同社の場合、2019年度はパート社員を含めたグループ内全社員へ内部通報制度の浸透を図るために通達の配信やポスター掲示を行ったことで、社員の認知度が向上した。その結果、相談を含めた件数が243件増加し、前年度の倍近い数字になった。
5位はファーストリテイリング。前年度の563件から127件増加し690件となった。同社も社内・社外に内部通報・告発窓口を設置し、内部通報者・告発者の権利保護規定も制定。窓口についてはイントラネット上に公開しているほか、従業員の休憩室にポスターを掲出するなど、相談しやすい体制を整えている。
従業員の行動基準を定めた「ファーストリテイリンググループコードオブコンダクト」および「腐敗行為防止社内ポリシー」に従い、展開するすべての国・地域の各言語で定期的にコンプライアンスに関する研修を実施。
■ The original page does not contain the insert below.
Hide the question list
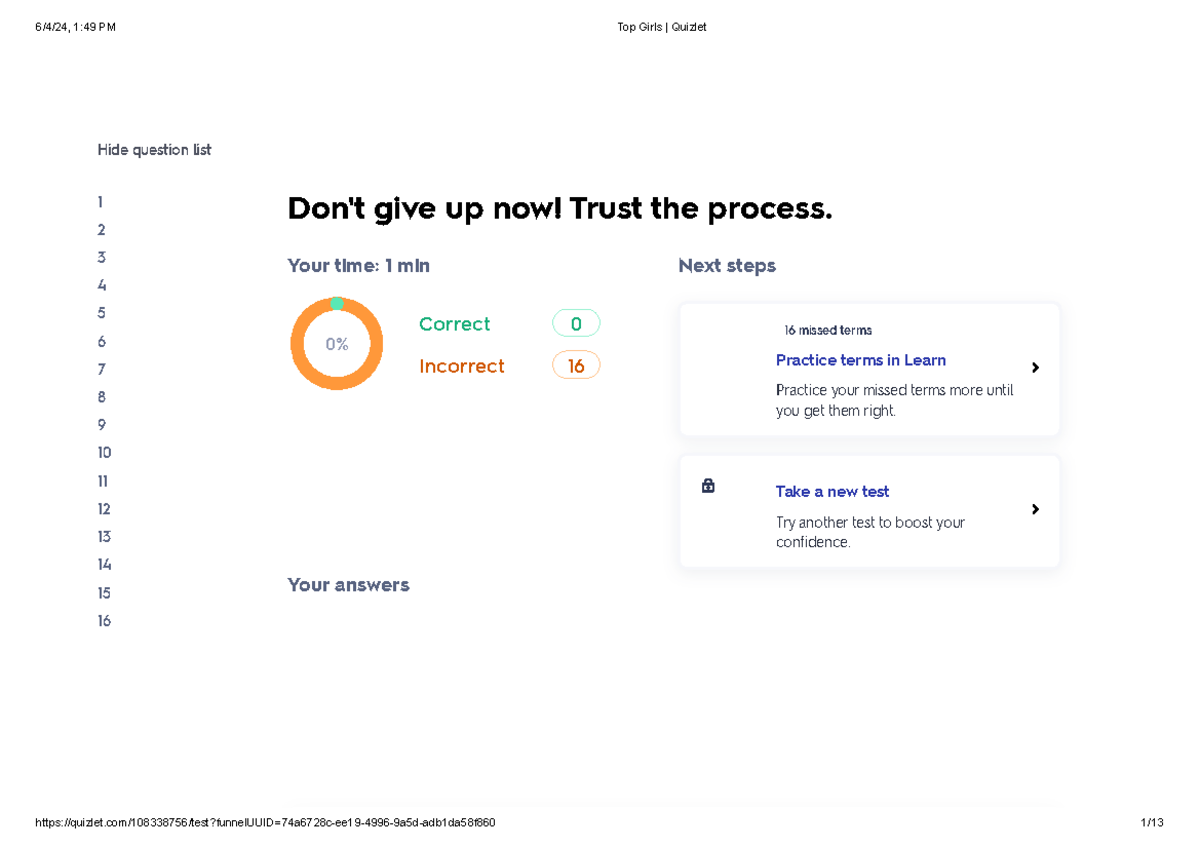click(154, 149)
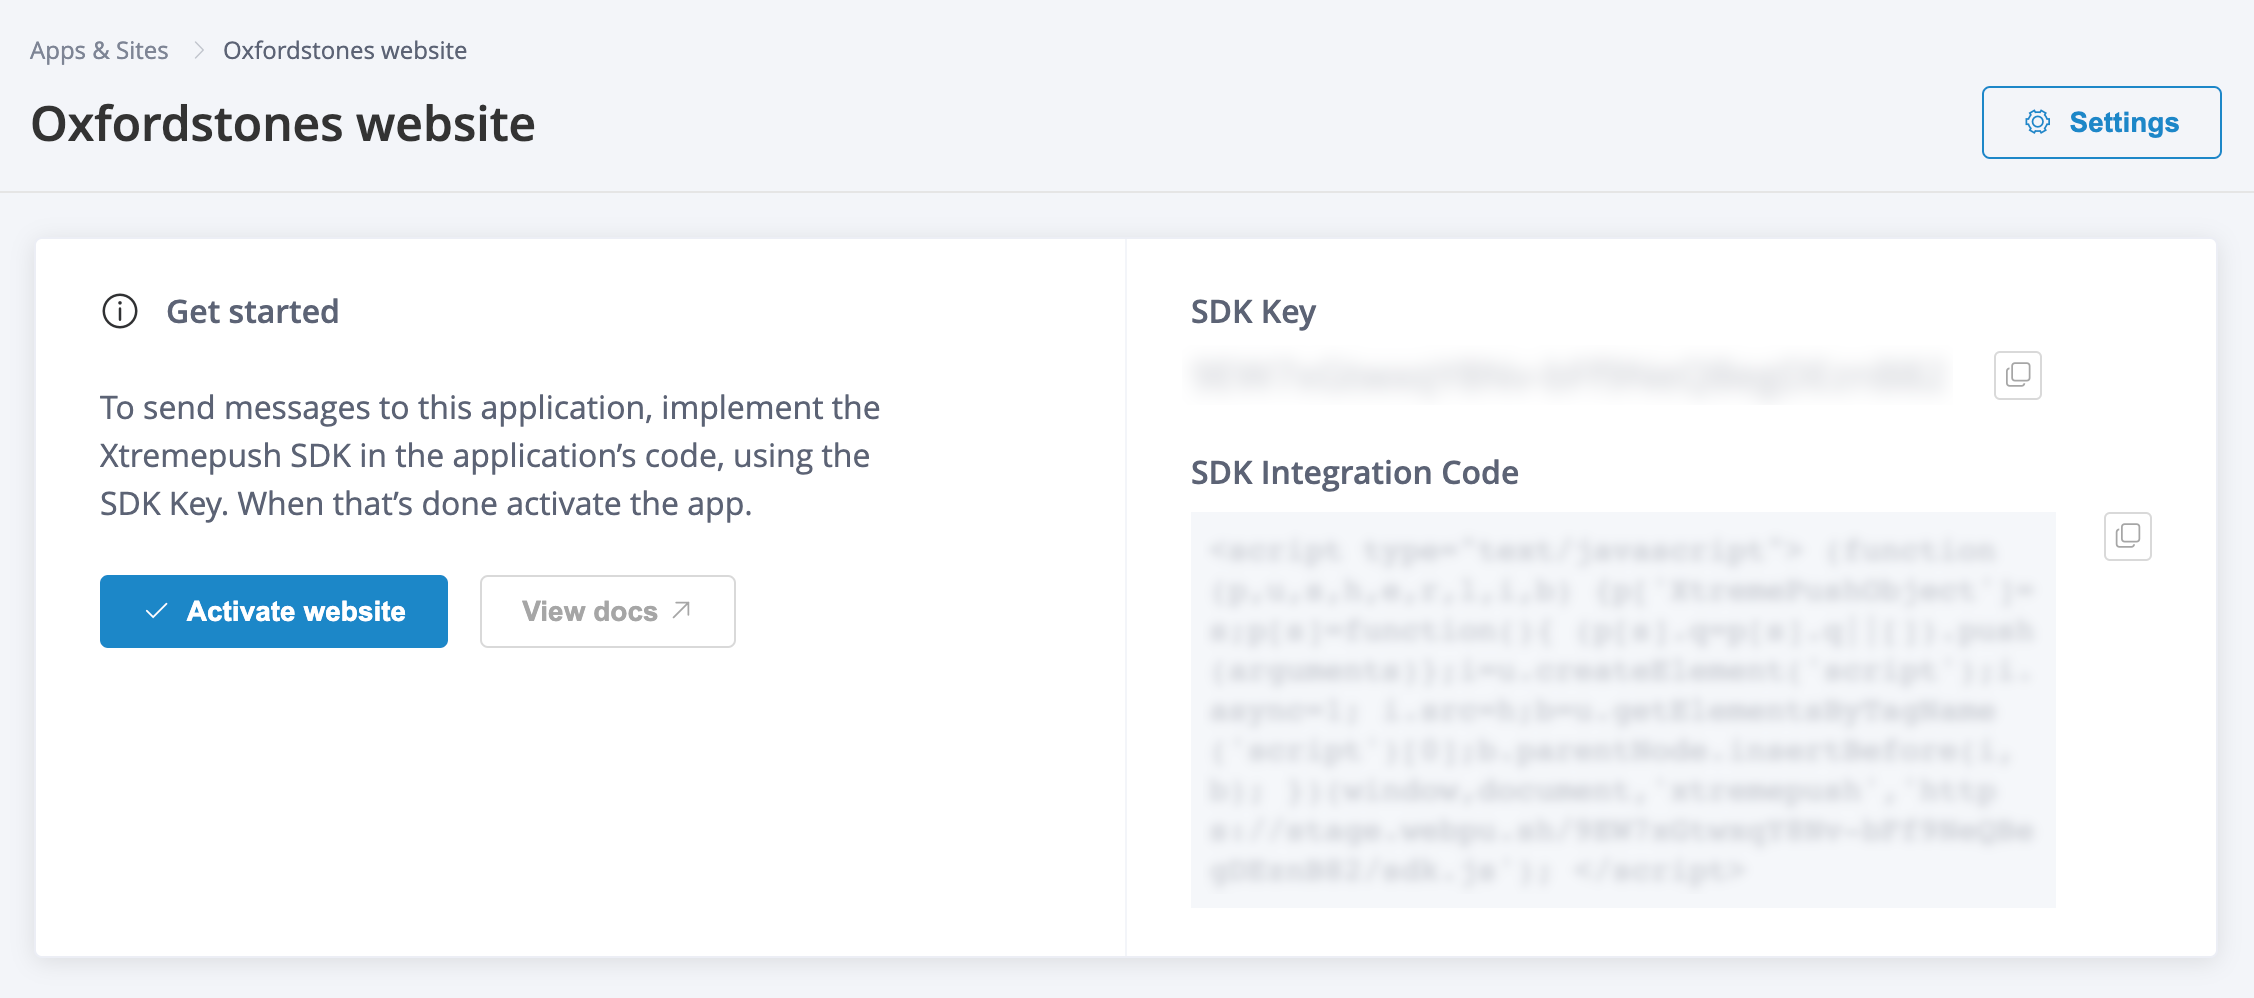Click the Get started heading
The width and height of the screenshot is (2254, 998).
coord(252,311)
「ビジネスパートナー行動指針」に定めた腐敗行為防止への取り組みを順守する取引先とのみ契約を締結している。
通報件数が底上げされた
以下、6位イオン590件、7位エーザイ544件、8位KDDI469件、9位明治安田生命保険466件、10位日立製作所459件と続く。
年間の件数が100件以上なのは、78位の野村ホールディングス、ジェイ エフ イー ホールディングスまでだが、100位の三菱地所、東北電力でも75件ある。2018年実施の調査のランキング(一昨年)では100件以上が63位までで、100社目は60件だったので、これに比べると15件も底上げされている。
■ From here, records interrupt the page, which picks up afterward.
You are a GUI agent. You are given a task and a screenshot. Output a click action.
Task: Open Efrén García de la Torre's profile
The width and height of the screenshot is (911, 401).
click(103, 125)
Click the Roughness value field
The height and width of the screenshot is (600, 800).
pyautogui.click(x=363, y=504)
ちなみに、前年度に比べて最も通報件数が増えたのは3位のパナソニック(380件増)である。ほかに100件以上増えたのは、2位のパン・パシフィック・インターナショナルホールディングス(316件増)、4位のヤマトホールディングス(243件増)、8位のKDDI(139件増)、13位の日本製鉄(138件増)、5位のファーストリテイリング(127件増)の5社だ。
なお、今回の調査(2020年実施)は2018年度と2019年度の通報件数について各社から回答を得て、これらの数字を基に前年度比較を算出している。2018年度の数字が前回の調査(2019年実施)から修正されている場合もある。ちなみに、エーザイが1位となった前回の調査のランキングは『CSR企業白書』2020年版に掲載しているのでそちらをご参照いただきたい。
権利保護に関する規定は、今回ランキングした全社(101社)が制定。窓口は社外で一括窓口としているIHIと、東京個別指導学院以外はすべて社内に設置。さらにほとんどが社外にも設置していた。